User Guide#

A user guide is a page that provides instructions and information on how to use Hylia Library. It may include information on features, settings, troubleshooting, and step-by-step procedures for performing specific tasks. The goal is to help users understand and effectively use the software.

Note

In the Hygia repository there are some boilerplates to guide learning and understanding the use Hygia features.

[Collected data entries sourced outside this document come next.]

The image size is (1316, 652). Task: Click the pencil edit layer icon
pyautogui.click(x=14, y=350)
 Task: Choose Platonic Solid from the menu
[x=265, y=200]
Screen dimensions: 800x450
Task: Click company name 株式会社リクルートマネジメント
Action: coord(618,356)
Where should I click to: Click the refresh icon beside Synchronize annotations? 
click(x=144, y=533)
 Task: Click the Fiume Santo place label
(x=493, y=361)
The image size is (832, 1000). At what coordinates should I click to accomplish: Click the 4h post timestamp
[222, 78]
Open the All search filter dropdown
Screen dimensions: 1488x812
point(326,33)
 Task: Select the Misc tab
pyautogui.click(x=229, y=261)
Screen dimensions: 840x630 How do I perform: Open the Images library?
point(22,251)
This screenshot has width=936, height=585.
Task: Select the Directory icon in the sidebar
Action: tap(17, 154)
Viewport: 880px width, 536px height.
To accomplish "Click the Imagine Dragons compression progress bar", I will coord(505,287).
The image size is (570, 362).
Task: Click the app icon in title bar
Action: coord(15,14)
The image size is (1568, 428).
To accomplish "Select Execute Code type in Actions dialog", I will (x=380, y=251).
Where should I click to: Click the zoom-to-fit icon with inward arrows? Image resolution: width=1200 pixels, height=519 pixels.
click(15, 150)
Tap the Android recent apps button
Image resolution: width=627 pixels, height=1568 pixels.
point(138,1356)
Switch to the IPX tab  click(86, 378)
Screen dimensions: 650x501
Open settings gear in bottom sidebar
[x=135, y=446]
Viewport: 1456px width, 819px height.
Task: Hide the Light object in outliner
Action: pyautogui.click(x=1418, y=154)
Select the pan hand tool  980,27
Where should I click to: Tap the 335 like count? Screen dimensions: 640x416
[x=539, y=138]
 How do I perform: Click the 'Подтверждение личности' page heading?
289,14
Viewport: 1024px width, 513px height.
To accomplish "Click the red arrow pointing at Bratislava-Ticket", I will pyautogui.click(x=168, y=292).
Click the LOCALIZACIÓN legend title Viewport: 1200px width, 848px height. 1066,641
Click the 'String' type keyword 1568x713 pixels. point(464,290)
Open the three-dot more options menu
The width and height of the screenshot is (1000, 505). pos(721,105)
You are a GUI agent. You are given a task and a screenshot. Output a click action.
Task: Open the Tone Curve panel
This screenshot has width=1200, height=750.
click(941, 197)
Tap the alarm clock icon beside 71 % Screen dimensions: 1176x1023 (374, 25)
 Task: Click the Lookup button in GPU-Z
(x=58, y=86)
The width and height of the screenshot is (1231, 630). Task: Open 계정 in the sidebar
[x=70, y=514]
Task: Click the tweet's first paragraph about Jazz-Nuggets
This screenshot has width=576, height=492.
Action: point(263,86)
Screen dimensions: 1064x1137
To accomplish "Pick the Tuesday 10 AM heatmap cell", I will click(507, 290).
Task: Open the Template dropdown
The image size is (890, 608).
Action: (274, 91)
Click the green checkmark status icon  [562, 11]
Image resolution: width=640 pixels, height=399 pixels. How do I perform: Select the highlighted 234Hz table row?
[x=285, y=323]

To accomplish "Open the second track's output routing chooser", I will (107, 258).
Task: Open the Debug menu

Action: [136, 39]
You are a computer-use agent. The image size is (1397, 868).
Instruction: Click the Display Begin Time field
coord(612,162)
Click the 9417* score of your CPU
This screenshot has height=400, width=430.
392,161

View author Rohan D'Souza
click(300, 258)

The Hygia library offers two options for usage: (1) Utilizing the available functions directly in your development environment, such as a Jupyter Notebook. (2) Automating processes for different databases through a customizable .yaml file. This file allows you to define your pipeline and at the end, it provides a visualization of the processed data.

Using YAML file#

Update the yaml file with your needed configs and run the notebook#

import hygia as hg

config_file = '../config/default_config.yaml'
result = hg.run_with_config(config_file)
result

Predict Example#

Imports and classes instanciations#

import pandas as pd
import hygia as hg

pre_process_data = hg.PreProcessData()
feature_engineering = hg.FeatureEngineering()
rf_model = hg.RandomForestModel('../data/models/RandomForest_Ksmash_WordEmbedding_Regex.pkl')

Load Data#

file_path = '../data/tmp/AI_LATA_ADDRESS_MEX_modificado.csv'
df = pd.read_csv(file_path, sep='¨', nrows=500_000, engine='python')

Add new columns#

Concatenate address
All features columns
- Key Smash
- Regex
- Word Embedding

concatened_column_name = 'concat_STREET_ADDRESS_1_STREET_ADDRESS_2'
df = pre_process_data.pre_process_data(df, ['STREET_ADDRESS_1', 'STREET_ADDRESS_2'], concatened_column_name)
df = feature_engineering.extract_features(df, concatened_column_name)

Check new columns names#

ks_we_and_re_colummns = [col for col in df if col.startswith('feature_ks') or col.startswith('feature_we') or col.startswith('feature_re')]
ks_we_and_re_colummns

Predict using pre-trained model#

df['prediction'] = rf_model.predict(df[ks_we_and_re_colummns].values)
df['prediction'].value_counts()

Save predicted data#

df[['concat_STREET_ADDRESS_1_STREET_ADDRESS_2', 'prediction']].to_csv('data/tmp/prediction.csv')